Brown To Credit Suisse: Large Transactions And Losses Raise Many Troubling Questions
WASHINGTON, D.C. – U.S. Sen. Sherrod Brown (D-OH), Chairman of the U.S. Senate Committee on Banking, Housing, and Urban Affairs, today pressed some of the world’s biggest banks, including Credit Suisse Securities LLC, Nomura Holding America Inc., Goldman Sachs, and Morgan Stanley for answers about the margin call and market activity connected to Archegos Capital Management.
“I am troubled, but not surprised, by the news reports that Archegos entered into risky derivatives transactions facilitated by major investment banks, resulting in panicked selling of stocks worth tens of billions of dollars and those banks collectively losing nearly $10 billion,” wrote Brown.
Brown continued, “The details and ultimate consequence of Archegos’s failure remain to be seen, but the massive transactions, and losses, raise several questions regarding Credit Suisse’s relationship with Archegos and the treatment of so-called “family offices,” Mr. Hwang’s history, and the transactions that have been mentioned in news reports.”
A copy of the letter to Credit Suisse appears here and below:
Dear Ms. Lalime:
Credit Suisse Securities (USA) LLC
I write concerning your firm’s participation in recent stock market transactions involving Archegos Capital Management (Archegos) and its principal owner Sung Kook (Bill) Hwang.
I am troubled, but not surprised, by the news reports that Archegos entered into risky derivatives transactions facilitated by major investment banks, resulting in panicked selling of stocks worth tens of billions of dollars and those banks collectively losing nearly $10 billion. Similar failures in the past, including Long-Term Capital Management and Amaranth Advisors, demonstrate the hazards to market stability and investor confidence when excessive leverage is combined with careless risk taking.

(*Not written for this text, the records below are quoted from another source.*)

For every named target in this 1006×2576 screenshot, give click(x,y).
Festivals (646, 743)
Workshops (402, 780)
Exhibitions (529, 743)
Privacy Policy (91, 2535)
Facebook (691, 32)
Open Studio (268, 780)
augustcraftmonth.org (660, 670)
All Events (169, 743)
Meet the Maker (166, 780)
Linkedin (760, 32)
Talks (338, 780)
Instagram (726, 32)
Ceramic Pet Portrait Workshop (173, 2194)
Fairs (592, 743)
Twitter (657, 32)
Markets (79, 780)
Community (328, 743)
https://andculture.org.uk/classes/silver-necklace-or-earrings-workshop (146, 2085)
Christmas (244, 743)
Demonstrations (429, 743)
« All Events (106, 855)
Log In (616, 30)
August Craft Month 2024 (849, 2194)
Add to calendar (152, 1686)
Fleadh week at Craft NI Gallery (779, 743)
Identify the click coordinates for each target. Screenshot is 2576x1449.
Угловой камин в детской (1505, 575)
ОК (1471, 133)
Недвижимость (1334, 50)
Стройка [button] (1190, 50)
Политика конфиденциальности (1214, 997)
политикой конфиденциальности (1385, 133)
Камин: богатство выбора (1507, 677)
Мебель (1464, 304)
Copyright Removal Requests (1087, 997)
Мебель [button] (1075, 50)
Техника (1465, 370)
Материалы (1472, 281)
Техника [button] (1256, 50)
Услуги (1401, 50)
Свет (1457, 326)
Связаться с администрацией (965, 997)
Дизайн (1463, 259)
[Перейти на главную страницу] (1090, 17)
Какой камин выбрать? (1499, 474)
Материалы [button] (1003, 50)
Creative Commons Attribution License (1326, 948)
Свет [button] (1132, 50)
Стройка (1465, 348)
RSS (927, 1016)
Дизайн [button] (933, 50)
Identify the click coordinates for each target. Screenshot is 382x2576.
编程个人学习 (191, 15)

Based on news reports and discussions with financial regulators, it appears Credit Suisse acted as one of several prime brokers for Archegos and conducted a “margin call” in the last week of March, rapidly liquidating shares of several companies. The details and ultimate consequence of Archegos’s failure remain to be seen, but the massive transactions, and losses, raise several questions regarding Credit Suisse’s relationship with Archegos and the treatment of so-called “family offices,” Mr. Hwang’s history, and the transactions that have been mentioned in news reports.
So that I may better understand the circumstances of the Archegos transactions and Credit Suisse’s involvement, please respond to the following by April 22, 2021. To the extent separate answers or details are necessary to explain activity of different Credit Suisse entities, please describe with specificity for each entity.
- Please outline the know your customer (KYC) review and client onboarding process for family offices, including any consideration given to whether the family office is subject to regulatory registration or reporting;
- Please describe:
- the services offered to family offices through your prime brokerage or similar divisions,
- how family offices are evaluated to determine eligibility for services or products, including the extension of credit,
- if there are services or products that are not offered to family offices that are not subject to regulatory registration or reporting, and
- how collateral, including initial margin and variation margin, is maintained for transactions with those clients;
- With respect to family offices, describe any periodic reviews of client details and KYC information, privileges, and market activity your firm conducts, including their frequency;
- Please explain the client onboarding process, including any supervisor or risk committee approvals, for Archegos, identifying when it became a client, and the consideration of the 2012 agreement to criminal wire fraud by Tiger Asia Management LLC, Mr. Hwang’s prior firm, and his and Tiger Asia Management’s settlement of civil fraud charges related to allegations of insider trading and manipulation that led to a $44 million penalty and an industry bar;
- Identify the broker-dealer, bank, and other entities, directly or indirectly, involved in transactions with Archegos and that participated in the margin call and resulting stock sales;
- Describe any policies or procedures relevant to the entities in item 5 that address providing to U.S. based entities total return swaps or similar transactions referencing publicly traded stocks that provide an economic interest that would be subject to regulatory reporting with the SEC or other regulators if the referenced stocks were directly held;
- To address news reports regarding the Archegos margin call, please explain Credit Suisse’s participation in, or consideration of, any coordination with other banks to sell, or to refrain from selling, stocks related to Archegos transactions;
- As detailed in news reports, Archegos-related margin calls involved the sale of shares of ViacomCBS Inc., which exhibited significant volatility in March, beginning the month at $67, reaching $100, and ending the month at $45. Several of the banks engaged in trading relationships with Archegos participated in an SEC-registered offering of ViacomCBS shares on March 23 at a price of $85. Please discuss whether that offering contributed to the Archegos margin call;
- Given the stunning speed and size of the stock sales leading to Archegos’s failure, please explain any information, market activity, or other factors that you believe caused or contributed to the margin call; and
- Finally, please describe any amendments to policies or documentation that any of the entities identified in item 5 have made, or intend to make, in relation to existing or future transactions or relationships with family offices.
I appreciate your attention to this matter, and thank you for your timely cooperation.